A prime number is simply a number that is divisible only by itself and 1.

Prime Numbers are of Interest

The image at the top of this article relates to the Great Internet Mersenne Prime Search. Mersenne primes are a subset of all primes that can be expressed as (2^n -1)where n is a whole positive integer. The largest n for which results in a Mersenne prime is number 77,232,917. It turns that the ancient concept of perfect numbers formulated many years before Mersenne, is related to Mersenne primes.

The reason large primes are used in cryptography is that it is very expensive to compute the prime factors of large numbers so if you have a number that is the product of two very large prime numbers it will take a long time to find them. The public key in RSA encryption will be the product of two large primes and the private key will be the pair of primes. Even though factoring in the use multiple of large numbers is slow, multiplying large numbers is fast.

There are algorithms for prime factorization, prime generation, and testing to see if a number is prime. Finding primes (prime generation) is often done with a sieve algorithm. The Sieve of Eratosthenes finds all primes in a range up to n with a time complexity of O(n log log n).

The fundamental theorem of arithmetic, aka the unique factorization theorem, states

every integer greater than 1 is a prime number or can be made by multiplying prime numbers together and that no matter how you get the primes it will always be the same set of primes

There are many sophisticated approaches for prime factorization including Shor’s algorithm which uses a quantum computer.

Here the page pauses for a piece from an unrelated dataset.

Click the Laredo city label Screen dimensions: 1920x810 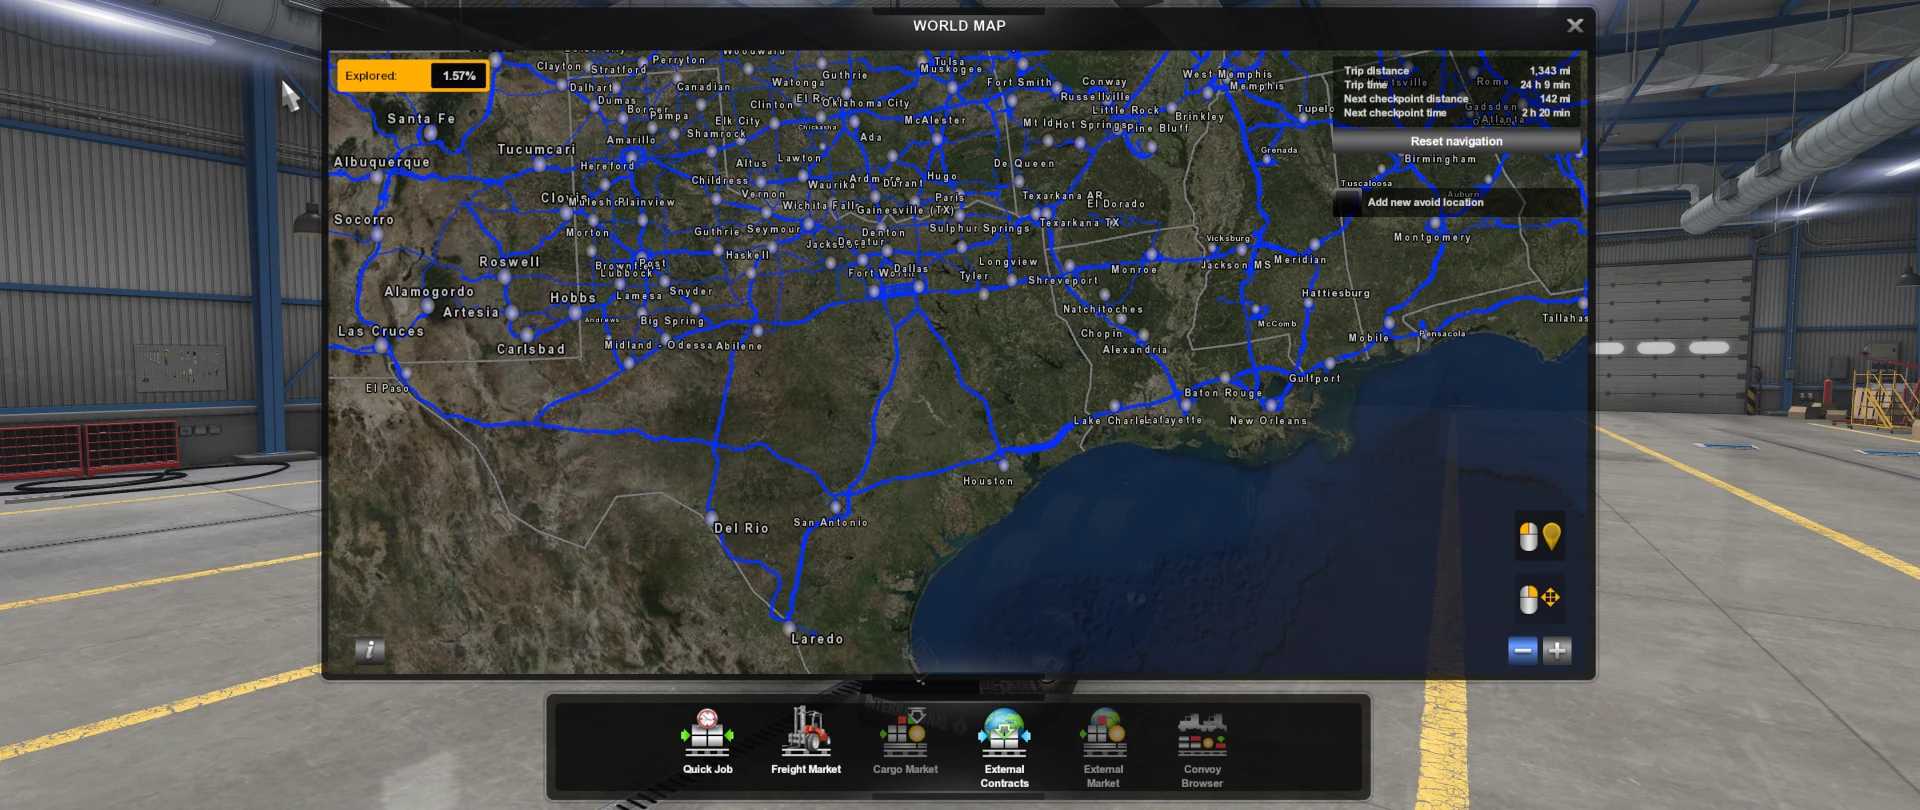pyautogui.click(x=817, y=639)
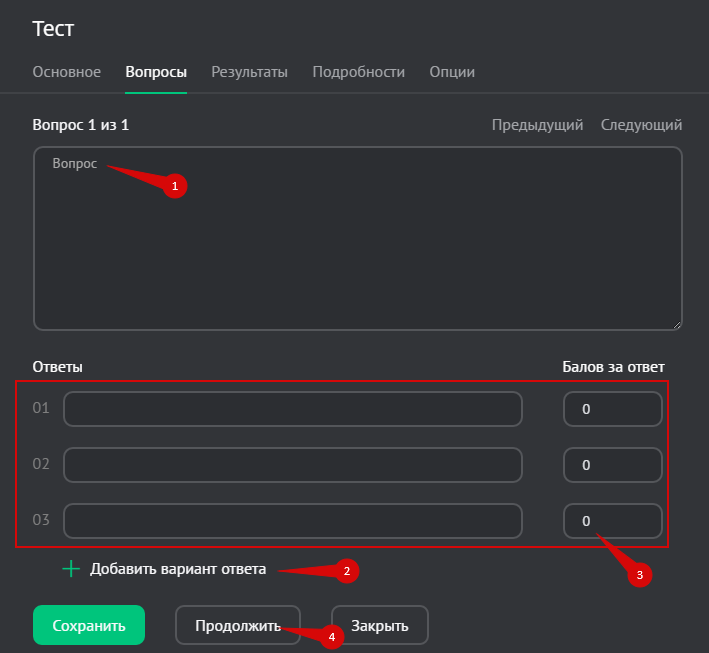
Task: Switch to the Результаты tab
Action: tap(249, 72)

If you google for code to test whether a number is prime you will find many answers.

So back to doodling…

I want to write a function that can determine if a number is prime. It may not be able to test for really large primes, but I want to make the algorithm’s Big O as good as it can be — that is, I want to eliminate as much iteration and intermediary computation as possible. I can also run my code on a computer with time tests to see if my Big(O) analyses predict better execution times.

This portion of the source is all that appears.